TEXTO MOSTRADO:

Soledades
El sentimiento de soledad tiene un marcado carácter social. Sentirse solo es un modo de relacionarse,
de saberse ante los otros, de definirse en el abandono o en la huida.
Bajo el silencio de un solitario, en esa propiedad particular del
corazón que forman las inquietudes más íntimas, caben las ciudades con
sus calles y sus plazas, las carreteras con sus distancias, las noticias
del mundo con sus periódicos, sus emisoras de radio y sus televisiones…
y cualquier cosa que vuele por el cielo o que repte en el frío de un
sótano.
Los seres humanos somos un vaso de agua en el que cabe el mar. Leo la colección Haikus en el corredor de la muerte
(Hiperión, 2015) preparada por Elena Gallego y Sieko Ota. Se trata de
una colección de haikus escritos por presos condenados a la pena máxima.
Sintieron la necesidad de elaborar en tres versos, dentro de una
convención muy fijada por la cultura japonesa, su despedida del mundo.
En la puerta de la muerte, la soledad busca una forma de entenderse a sí
misma y de dejar testimonio de un sentir personal. Antes de ser
ejecutado a los 25 años, Eishun escribió: “Día de la madre, / cerrando
los ojos / veo a mi madre”. Había aprendido a escribir un año antes en
la cárcel, y quizá también había encontrado allí el calendario en el que
descubrió que hay un día del año dedicado a la madre. El tiempo, igual
que las soledades, tiene un marcado carácter social.

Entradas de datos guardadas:
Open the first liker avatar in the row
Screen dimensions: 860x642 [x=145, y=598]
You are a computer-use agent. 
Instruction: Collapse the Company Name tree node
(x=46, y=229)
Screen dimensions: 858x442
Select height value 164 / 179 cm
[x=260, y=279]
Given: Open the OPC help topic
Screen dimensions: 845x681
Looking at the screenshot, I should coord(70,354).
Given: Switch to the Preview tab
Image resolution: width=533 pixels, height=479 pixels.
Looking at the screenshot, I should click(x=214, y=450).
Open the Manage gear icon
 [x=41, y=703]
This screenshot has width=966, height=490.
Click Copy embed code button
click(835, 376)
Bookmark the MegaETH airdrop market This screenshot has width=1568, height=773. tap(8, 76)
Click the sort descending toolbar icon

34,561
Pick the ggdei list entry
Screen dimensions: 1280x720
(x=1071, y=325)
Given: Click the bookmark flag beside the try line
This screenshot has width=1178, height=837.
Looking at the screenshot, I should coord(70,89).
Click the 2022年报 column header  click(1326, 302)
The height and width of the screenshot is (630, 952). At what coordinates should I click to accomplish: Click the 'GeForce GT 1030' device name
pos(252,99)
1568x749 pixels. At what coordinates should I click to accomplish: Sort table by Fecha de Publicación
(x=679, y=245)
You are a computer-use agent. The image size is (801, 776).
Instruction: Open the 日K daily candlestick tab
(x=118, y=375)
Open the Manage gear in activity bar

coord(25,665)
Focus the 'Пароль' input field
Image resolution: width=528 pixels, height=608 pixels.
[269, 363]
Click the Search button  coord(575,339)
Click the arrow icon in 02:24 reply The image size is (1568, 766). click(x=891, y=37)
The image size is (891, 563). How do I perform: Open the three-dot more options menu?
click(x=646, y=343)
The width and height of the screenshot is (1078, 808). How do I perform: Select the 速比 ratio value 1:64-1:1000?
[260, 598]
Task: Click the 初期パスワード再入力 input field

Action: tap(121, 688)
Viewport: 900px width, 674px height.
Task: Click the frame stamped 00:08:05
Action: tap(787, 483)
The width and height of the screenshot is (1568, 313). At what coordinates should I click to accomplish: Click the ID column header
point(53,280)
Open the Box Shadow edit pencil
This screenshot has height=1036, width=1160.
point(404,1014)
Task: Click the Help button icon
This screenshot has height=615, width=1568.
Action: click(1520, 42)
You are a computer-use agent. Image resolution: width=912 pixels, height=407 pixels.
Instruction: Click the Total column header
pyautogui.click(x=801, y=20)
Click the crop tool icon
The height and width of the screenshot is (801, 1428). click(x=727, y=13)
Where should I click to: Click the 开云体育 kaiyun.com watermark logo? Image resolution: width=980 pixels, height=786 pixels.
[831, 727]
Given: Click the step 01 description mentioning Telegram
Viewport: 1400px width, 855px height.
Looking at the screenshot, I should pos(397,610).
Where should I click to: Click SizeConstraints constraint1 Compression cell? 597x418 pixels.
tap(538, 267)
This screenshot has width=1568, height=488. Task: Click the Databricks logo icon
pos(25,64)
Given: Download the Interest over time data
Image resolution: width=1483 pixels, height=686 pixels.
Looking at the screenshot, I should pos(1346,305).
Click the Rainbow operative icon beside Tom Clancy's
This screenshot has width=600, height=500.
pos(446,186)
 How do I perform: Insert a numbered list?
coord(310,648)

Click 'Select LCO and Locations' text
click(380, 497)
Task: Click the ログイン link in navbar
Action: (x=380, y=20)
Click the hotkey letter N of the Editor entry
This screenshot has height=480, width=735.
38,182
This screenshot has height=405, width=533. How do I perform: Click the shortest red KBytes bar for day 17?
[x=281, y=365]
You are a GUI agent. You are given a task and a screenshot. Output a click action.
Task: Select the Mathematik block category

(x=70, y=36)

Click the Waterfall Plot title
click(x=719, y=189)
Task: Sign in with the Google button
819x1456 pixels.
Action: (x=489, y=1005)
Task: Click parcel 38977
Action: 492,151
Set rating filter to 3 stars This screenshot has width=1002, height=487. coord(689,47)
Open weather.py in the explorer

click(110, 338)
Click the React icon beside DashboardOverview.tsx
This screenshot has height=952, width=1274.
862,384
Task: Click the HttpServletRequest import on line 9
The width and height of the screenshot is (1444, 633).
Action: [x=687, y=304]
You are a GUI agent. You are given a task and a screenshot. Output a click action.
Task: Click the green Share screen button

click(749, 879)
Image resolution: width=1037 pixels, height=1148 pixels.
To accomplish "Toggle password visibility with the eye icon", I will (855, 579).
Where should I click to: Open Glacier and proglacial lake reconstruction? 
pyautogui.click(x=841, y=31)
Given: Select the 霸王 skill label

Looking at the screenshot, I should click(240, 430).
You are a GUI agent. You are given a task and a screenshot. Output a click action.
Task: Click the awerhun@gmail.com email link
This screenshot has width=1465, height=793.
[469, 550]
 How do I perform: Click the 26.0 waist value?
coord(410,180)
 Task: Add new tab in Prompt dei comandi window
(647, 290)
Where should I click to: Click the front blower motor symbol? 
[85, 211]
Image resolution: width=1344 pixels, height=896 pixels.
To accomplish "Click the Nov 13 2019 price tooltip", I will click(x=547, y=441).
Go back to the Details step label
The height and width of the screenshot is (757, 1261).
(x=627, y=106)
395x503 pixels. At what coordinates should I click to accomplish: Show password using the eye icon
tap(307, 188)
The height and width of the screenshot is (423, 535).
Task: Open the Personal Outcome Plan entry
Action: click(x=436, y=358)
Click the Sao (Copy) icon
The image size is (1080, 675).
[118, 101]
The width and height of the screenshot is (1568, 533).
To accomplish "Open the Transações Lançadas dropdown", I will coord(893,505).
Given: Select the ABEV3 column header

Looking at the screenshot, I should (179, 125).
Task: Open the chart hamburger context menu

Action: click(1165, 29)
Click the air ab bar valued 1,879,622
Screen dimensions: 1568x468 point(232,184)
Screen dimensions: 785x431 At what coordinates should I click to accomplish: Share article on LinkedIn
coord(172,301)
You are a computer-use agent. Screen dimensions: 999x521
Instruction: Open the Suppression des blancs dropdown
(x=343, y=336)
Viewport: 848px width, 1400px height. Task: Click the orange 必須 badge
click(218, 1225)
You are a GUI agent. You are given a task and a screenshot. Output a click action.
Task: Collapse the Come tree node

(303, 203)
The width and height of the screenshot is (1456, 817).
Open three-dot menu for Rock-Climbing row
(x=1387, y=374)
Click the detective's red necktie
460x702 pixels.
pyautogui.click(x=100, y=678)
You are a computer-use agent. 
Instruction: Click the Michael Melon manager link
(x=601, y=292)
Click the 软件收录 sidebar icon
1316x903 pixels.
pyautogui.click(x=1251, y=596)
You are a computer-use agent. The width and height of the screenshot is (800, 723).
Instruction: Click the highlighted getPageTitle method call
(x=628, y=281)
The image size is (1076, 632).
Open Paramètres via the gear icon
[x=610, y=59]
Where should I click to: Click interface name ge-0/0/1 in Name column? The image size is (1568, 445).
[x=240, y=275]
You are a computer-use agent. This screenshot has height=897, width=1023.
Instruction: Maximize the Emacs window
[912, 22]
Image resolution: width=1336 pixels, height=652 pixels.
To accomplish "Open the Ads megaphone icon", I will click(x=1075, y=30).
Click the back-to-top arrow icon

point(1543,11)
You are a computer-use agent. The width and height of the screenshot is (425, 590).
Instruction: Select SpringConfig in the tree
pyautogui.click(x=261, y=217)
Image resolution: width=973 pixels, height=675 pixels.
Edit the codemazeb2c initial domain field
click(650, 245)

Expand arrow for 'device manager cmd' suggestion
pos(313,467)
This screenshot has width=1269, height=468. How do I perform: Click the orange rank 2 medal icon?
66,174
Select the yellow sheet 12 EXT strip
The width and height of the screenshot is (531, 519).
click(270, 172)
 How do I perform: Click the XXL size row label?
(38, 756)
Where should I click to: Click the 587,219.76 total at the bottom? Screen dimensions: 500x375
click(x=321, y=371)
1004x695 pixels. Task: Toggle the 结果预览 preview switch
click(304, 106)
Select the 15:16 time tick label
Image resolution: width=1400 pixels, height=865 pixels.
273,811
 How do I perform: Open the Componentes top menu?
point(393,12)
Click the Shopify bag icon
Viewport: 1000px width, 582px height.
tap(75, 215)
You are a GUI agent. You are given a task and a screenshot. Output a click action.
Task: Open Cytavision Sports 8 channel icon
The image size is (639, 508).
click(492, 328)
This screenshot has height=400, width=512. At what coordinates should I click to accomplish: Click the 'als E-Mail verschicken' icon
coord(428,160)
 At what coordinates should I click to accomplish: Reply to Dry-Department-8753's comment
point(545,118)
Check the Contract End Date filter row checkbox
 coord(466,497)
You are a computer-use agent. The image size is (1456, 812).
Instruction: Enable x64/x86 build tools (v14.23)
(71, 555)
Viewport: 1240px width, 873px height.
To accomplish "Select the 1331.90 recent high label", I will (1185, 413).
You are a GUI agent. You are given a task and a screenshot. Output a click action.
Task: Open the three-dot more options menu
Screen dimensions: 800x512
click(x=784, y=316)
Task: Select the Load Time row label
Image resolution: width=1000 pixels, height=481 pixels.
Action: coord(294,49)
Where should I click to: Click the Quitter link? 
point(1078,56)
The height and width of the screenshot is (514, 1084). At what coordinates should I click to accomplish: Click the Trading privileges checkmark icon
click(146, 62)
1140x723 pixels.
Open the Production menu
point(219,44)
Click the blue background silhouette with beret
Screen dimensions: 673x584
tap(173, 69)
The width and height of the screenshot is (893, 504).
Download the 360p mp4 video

PREGUNTAS POR RESPONDER:
**1)** Reproduzca el fragmento del texto sobre la soledad que comienza con las palabras "En la puerta" y termina con "soledades, tiene un marcado carácter social.".
**2)** Según el texto sobre la soledad, ¿por qué el sentimiento de soledad tiene un marcado carácter social?

RESULTADOS:
**1)**
En la puerta de la muerte, la soledad busca una forma de entenderse a sí
misma y de dejar testimonio de un sentir personal. Antes de ser
ejecutado a los 25 años, Eishun escribió: “Día de la madre, / cerrando
los ojos / veo a mi madre”. Había aprendido a escribir un año antes en
la cárcel, y quizá también había encontrado allí el calendario en el que
descubrió que hay un día del año dedicado a la madre. El tiempo, igual
que las soledades, tiene un marcado carácter social.

**2)** Porque sentirse solo es un modo de relacionarse. Supone saberse ante los otros y definirse en el abandono o en la huida.